▶ [Exercise instructions]: Reproduce all of the records below word for word, without changing anything.

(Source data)
+ + + + + + +
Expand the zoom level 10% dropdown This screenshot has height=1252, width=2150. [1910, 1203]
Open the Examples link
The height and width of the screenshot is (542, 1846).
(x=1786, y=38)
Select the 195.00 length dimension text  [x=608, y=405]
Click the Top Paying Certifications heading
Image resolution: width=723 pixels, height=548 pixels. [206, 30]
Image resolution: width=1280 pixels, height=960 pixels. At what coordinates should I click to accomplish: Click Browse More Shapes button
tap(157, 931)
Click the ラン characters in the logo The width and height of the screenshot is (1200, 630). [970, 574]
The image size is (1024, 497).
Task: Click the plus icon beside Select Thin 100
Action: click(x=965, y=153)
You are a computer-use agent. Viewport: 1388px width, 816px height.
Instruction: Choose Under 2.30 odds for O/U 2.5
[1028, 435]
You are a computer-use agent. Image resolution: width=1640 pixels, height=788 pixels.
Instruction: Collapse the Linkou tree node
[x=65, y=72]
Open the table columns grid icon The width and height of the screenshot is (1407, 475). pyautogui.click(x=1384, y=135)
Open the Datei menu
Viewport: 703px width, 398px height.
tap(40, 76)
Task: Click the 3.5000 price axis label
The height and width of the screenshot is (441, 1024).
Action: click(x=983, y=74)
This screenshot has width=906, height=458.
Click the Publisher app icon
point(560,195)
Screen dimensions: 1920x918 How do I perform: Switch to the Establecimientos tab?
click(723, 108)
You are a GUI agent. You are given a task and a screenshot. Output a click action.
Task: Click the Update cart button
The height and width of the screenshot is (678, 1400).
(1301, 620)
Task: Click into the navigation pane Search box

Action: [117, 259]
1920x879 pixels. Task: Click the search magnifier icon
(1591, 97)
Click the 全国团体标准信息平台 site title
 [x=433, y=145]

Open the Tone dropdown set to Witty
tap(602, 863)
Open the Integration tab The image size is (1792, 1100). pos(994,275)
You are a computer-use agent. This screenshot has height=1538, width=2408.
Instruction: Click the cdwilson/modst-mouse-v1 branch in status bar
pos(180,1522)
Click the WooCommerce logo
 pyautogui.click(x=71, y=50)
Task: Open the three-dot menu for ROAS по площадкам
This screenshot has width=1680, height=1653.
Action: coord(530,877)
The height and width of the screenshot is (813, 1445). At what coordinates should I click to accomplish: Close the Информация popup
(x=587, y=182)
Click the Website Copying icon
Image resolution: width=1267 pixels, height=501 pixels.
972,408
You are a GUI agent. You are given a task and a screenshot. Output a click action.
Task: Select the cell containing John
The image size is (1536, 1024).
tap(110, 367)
+ + + + + + +
▶ [In response]:
Expand the zoom level 10% dropdown This screenshot has height=1252, width=2150. [1910, 1203]
Open the Examples link
The height and width of the screenshot is (542, 1846).
(x=1786, y=38)
Select the 195.00 length dimension text  [x=608, y=405]
Click the Top Paying Certifications heading
Image resolution: width=723 pixels, height=548 pixels. [206, 30]
Image resolution: width=1280 pixels, height=960 pixels. At what coordinates should I click to accomplish: Click Browse More Shapes button
tap(157, 931)
Click the ラン characters in the logo The width and height of the screenshot is (1200, 630). [970, 574]
The image size is (1024, 497).
Task: Click the plus icon beside Select Thin 100
Action: click(x=965, y=153)
You are a computer-use agent. Viewport: 1388px width, 816px height.
Instruction: Choose Under 2.30 odds for O/U 2.5
[1028, 435]
You are a computer-use agent. Image resolution: width=1640 pixels, height=788 pixels.
Instruction: Collapse the Linkou tree node
[x=65, y=72]
Open the table columns grid icon The width and height of the screenshot is (1407, 475). pyautogui.click(x=1384, y=135)
Open the Datei menu
Viewport: 703px width, 398px height.
tap(40, 76)
Task: Click the 3.5000 price axis label
The height and width of the screenshot is (441, 1024).
Action: click(x=983, y=74)
This screenshot has width=906, height=458.
Click the Publisher app icon
point(560,195)
Screen dimensions: 1920x918 How do I perform: Switch to the Establecimientos tab?
click(723, 108)
You are a GUI agent. You are given a task and a screenshot. Output a click action.
Task: Click the Update cart button
The height and width of the screenshot is (678, 1400).
(1301, 620)
Task: Click into the navigation pane Search box

Action: [117, 259]
1920x879 pixels. Task: Click the search magnifier icon
(1591, 97)
Click the 全国团体标准信息平台 site title
 [x=433, y=145]

Open the Tone dropdown set to Witty
tap(602, 863)
Open the Integration tab The image size is (1792, 1100). pos(994,275)
You are a computer-use agent. This screenshot has height=1538, width=2408.
Instruction: Click the cdwilson/modst-mouse-v1 branch in status bar
pos(180,1522)
Click the WooCommerce logo
 pyautogui.click(x=71, y=50)
Task: Open the three-dot menu for ROAS по площадкам
This screenshot has width=1680, height=1653.
Action: coord(530,877)
The height and width of the screenshot is (813, 1445). At what coordinates should I click to accomplish: Close the Информация popup
(x=587, y=182)
Click the Website Copying icon
Image resolution: width=1267 pixels, height=501 pixels.
972,408
You are a GUI agent. You are given a task and a screenshot. Output a click action.
Task: Select the cell containing John
The image size is (1536, 1024).
tap(110, 367)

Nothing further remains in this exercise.